Famed cardinal visits diocese

ROCHESTER — It’s difficult to come up with a one-size-fits-all rule that can be applied to pro-choice Catholic politicians who receive the Eucharist, according to Cardinal Avery Dulles, SJ, one of the nation’s leading theologians and church authors.

It’s up to a local bishop to decide whether he should discuss with a pro-choice politician his or her relationship with the church, Cardinal Dulles said during a press conference at Our Lady of Victory-St. Joseph’s Church on Pleasant Street.

The cardinal, a professor of religion and society at Fordham University, was in town to preside at the 59th annual Red Mass at Our Lady of Victory-St. Joseph. The Mass, which is promoted by the St. Thomas More Lawyers Guild, is for judges, lawyers and others associated with the legal community. An overflow crowd of more than 300 people greeted the cardinal for the event.

“It’s hard to form a law that specifies who can and cannot go to Communion,” Cardinal Dulles said during the press conference. He noted that the U.S. bishops recently pointed out that individual local bishops must decide whether denial of Communion to pro-abortion politicians is necessary.

In July, the U.S. Conference of Catholic Bishops released “Catholics in Political Life,” which noted such decisions about Communion should be made “in accordance with established canonical and pastoral principles.” Cardinal Dulles mused that should John Kerry, a pro-choice Catholic candidate, be elected president in November, Cardinal Theodore McCarrick of Washington, D.C., might “discuss the matter with him.”

“The church’s teaching is pretty clear on these life issues of euthanasia and abortion,” Cardinal Dulles said. “The church does require that those who receive (Communion) be in communion with the church. Primarily, the responsibility is on the person receiving Communion that they have the mind of the church.”

On another current controversial issue, the war in Iraq, Cardinal Dulles said he didn’t wish to state whether he thought it was a just or unjust war. However, he noted that terrorist attacks on the United States by nongovernmental groups have presented a challenge to the just-war theory, which was designed to deal with a world in which clearly definable armies led by recognized governments fought each other.

“An adequate defense (against terrorism) may require an aggressive or pre-emptive kind of strike,” he noted, though he added that he thought the issue needed “a lot more discussion.”

A handful of Catholic pacifists on the sidewalk across from Our Lady of Victory’s entrance held signs protesting the church’s endorsement of the just-war theory, and questioned the cardinal’s support of it. One of the protesters, Mark Scibilia-Carver, a Trumansburg Catholic, said he believes the church is abdicating its moral authority by allowing governments to decide what wars are just.

“I don’t think any government has said that a war that it wants to fight is unjust,” Scibilia-Carver said.

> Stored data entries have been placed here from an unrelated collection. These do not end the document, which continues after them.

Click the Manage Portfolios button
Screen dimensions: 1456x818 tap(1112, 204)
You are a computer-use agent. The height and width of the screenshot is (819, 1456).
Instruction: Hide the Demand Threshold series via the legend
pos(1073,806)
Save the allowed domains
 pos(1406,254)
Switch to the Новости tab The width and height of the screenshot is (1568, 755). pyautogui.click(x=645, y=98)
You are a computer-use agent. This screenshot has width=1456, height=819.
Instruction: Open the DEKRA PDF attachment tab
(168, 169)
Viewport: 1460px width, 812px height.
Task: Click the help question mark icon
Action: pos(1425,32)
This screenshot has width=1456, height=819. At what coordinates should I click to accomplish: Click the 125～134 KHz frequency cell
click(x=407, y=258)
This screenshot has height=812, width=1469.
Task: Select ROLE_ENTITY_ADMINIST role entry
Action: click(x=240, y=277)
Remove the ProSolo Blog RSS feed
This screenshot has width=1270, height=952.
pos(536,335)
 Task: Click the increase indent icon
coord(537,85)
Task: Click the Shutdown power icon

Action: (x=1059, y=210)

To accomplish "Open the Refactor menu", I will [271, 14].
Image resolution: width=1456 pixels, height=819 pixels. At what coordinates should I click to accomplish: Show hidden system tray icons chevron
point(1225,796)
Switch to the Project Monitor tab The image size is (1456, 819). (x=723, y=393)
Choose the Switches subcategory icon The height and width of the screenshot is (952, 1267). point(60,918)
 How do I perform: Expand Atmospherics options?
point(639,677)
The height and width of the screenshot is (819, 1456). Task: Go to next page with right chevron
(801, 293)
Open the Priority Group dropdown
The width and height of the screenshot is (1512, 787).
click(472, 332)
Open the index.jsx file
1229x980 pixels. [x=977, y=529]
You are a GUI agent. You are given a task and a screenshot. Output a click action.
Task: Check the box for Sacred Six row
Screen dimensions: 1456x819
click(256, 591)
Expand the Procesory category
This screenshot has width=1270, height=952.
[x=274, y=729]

An Auburn native, Cardinal Dulles is a convert from Presbyterianism to Catholicism, and is the son of the late Secretary of State John Foster Dulles, who served under President Dwight Eisenhower. Past president of both the Catholic Theological Society and the American Theological Society, the cardinal has authored more than 700 articles and 23 books. He agreed during the press conference that some observers have seen him as becoming more and more conservative in his theological views, but he questioned that observation.

“I think I’ve been consistently a theologian of Vatican II,” he said, noting the council’s innovations were used by some to question “every doctrine of faith.”

“At this point, I said that this is going too far,” he said, adding, “I think if I appear more conservative, it’s because I’m emphasizing things taken for granted in the 1950s and 1960s.”

During the Mass, Cardinal Dulles gave a homily about the man for whom the guild was named, noting More enjoyed worldly success as King Henry XIII’s lord chancellor. However, he had to forsake his position because he opposed Henry’s divorce, and was eventually beheaded for refusing to abide the king’s break with Rome, Cardinal Dulles noted.

“(More) respected the law in the realm, but he was clear in his mind that when human law comes into conflict with God’s law, it has overreached itself and must be resisted,” he said.